Parks are emerging as important public health solutions in urban communities. Nearly 40 years of research evidence confirms that nearby nature, including parks, gardens, the urban forest and green spaces, support human health and wellness. The research about active living and opportunities to avoid chronic diseases (such as diabetes, heart disease and respiratory problems) is particularly relevant to large parks where people can enjoy walking and bike paths, and playing fields. But, equally as important is the role of small parks and nature spaces for health.

In many communities, additional land for large parks is either expensive or difficult to repurpose. Every parcel or easement is ever more valuable. Creating small parks can be a productive public and private joint venture that introduces the spaces for nature encounters that benefit everyone.

Co-Benefits of City Systems
An emerging opportunity for parks and recreation is the integration of green infrastructure and parks goals. Infrastructure systems are planned to systematically source and deliver crucial services or products, such as transportation or water systems.
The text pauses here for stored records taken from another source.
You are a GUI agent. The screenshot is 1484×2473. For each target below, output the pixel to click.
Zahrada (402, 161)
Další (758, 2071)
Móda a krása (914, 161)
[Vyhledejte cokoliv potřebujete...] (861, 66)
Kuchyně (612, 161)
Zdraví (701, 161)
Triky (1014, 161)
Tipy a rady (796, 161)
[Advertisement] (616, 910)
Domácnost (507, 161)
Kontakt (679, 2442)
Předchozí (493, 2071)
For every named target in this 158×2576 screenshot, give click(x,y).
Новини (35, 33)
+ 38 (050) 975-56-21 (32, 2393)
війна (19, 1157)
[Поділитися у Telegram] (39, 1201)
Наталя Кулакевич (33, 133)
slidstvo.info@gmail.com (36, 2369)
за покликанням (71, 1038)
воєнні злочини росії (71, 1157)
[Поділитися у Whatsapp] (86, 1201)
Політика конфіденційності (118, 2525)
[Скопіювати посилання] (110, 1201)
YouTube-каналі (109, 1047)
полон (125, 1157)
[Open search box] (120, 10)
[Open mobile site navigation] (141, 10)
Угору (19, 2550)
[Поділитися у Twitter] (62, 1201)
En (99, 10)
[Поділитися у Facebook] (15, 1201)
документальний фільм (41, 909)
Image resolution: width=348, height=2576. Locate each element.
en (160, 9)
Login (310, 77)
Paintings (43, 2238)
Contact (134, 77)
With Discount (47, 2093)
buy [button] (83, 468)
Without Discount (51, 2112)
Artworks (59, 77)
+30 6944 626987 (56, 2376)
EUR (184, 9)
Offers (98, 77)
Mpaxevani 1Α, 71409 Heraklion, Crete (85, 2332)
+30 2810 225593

The term “infrastructure” usually brings to mind roads, pipes and power lines. Green infrastructure systems, however, are practical integrations of built and ecological systems that incorporate natural and constructed green spaces to replace or augment traditional gray infrastructure.

Parks and green infrastructure can be co-designed for co-benefits. Parks can serve their primary goals to offer recreation and aesthetic amenities, while also containing spaces that mitigate stormwater or improve air quality. Green infrastructure can achieve essential utility functions in the community, but may also be designed to create the environments that provide nearby nature experiences and support health.

Green infrastructure includes bioswales, rain gardens and other water harvesting features. If a collection of these small nature spaces is to be installed within a community, then a systems outlook is important. The TKF Foundation, a philanthropy dedicated to creating small, high-quality gardens, promotes a “sites-to-systems” outlook so that the sum benefit of small nature spaces is greater than the many parts. Rather than focusing only on the design of individual parcels or features, a broader planning approach could integrate a series of small spaces into a coherent network.

Integrating parks and green infrastructure, co-design for co-benefits: these can be unconventional practices in many public works and parks departments. They are goals that cross the borders of typical policies and purposes. Why is this activity important? Health services costs total nearly 17 percent of the annual U.S. gross domestic product. Creative programs that enable more nature contact in the city can help reduce costs at both the national and community level.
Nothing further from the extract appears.